Em 539 a. C. a Palestina passou com o resto do império babilônico para as mãos dos Persas Aquemênidas. Sabe-se que estes entregaram a administração do território de Judá, pelo menos de parte dele, a membros da comunidade judaica da Babilônia. Em 331 a Palestina foi conquistada pelo macedônio Alexandre Magno. Após a morte deste, ficou primeiro sob o domínio dos Lágidas ou Ptolomeus que tinham a capital em Alexandria, no Egito (320-220 a. C.). Depois passou para a posse dos Selêucidas sediados em Antioquia, na Síria (220-142 a. C.). Entre 142 e 63 a. C, os Asmoneus, uma dinastia judaica, com Jerusalém como capital, conseguiu não só libertar-se do poder selêucida, mas até impor o seu domínio praticamente em toda a Palestina, e também nos territórios filisteus. Nessa altura a grande maioria dos judeus já vivia fora da Palestina, encontrando-se dispersos em todo o Próximo Oriente. A dispersão deveu-se sobretudo à emigração e, numa medida muito menor, às deportações de 597 a 587. Os principais centros judaicos fora da Palestina eram então Alexandria e Babilônia. Profundamente helenizados, os judeus de Alexandria liam as suas Escrituras em grego, e a eles deve-se a coletânea de escritos que se tornará o Antigo Testamento cristão.

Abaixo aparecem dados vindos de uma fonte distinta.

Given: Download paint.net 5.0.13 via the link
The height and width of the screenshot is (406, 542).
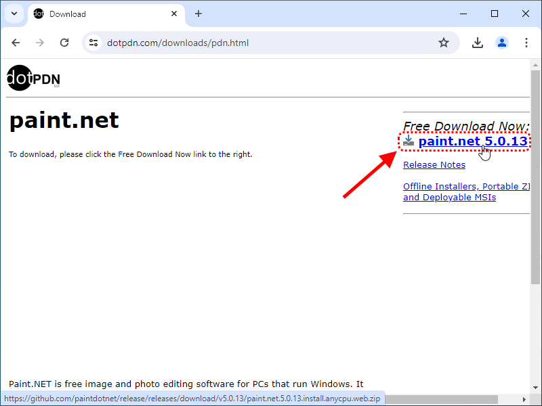Looking at the screenshot, I should coord(473,141).
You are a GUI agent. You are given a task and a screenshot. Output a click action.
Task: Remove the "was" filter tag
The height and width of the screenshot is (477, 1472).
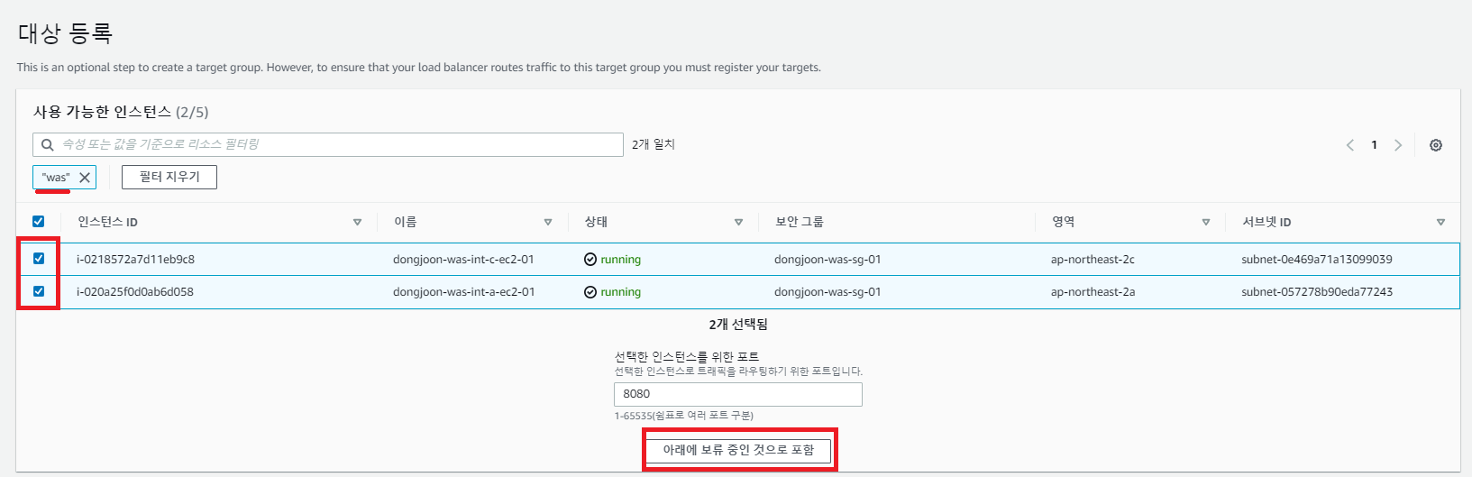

Em 63 a. C., a Palestina passou a fazer parte do Império Romano dentro do qual não teve sempre o mesmo estatuto. Por voltas de meados do séc. I da era cristã, os judeus da Palestina tentaram libertar-se do domínio romano. Houve primeiro várias sublevações locais. Em 66 a revolta generalizou-se. Em 70 os Romanos conquistaram Jerusalém e destruíram o templo judaico. Os judeus da Palestina voltaram a revoltar-se em 131. Após ter esmagado a revolta, em 135, o imperador Adriano fez de Jerusalém uma colônia romana, Colonia Aelia Capitolina, da qual os judeus estiveram excluídos durante algum tempo. Com a ruína do templo e o fim da autonomia judaica na Palestina desapareceu a maioria dos grupos político-religiosos nos quais o judaísmo, sobretudo o judaísmo palestinense, estava então dividido. Praticamente só ficaram em campo dois grupos: o farisaísmo e o cristianismo, recém-formado. Os dois grupos acabaram por separar-se e evoluíram de maneira independente, em concorrência e, não raro, em conflito. O farisaísmo deu origem ao judaísmo rabínico, isto é, o judaísmo atual.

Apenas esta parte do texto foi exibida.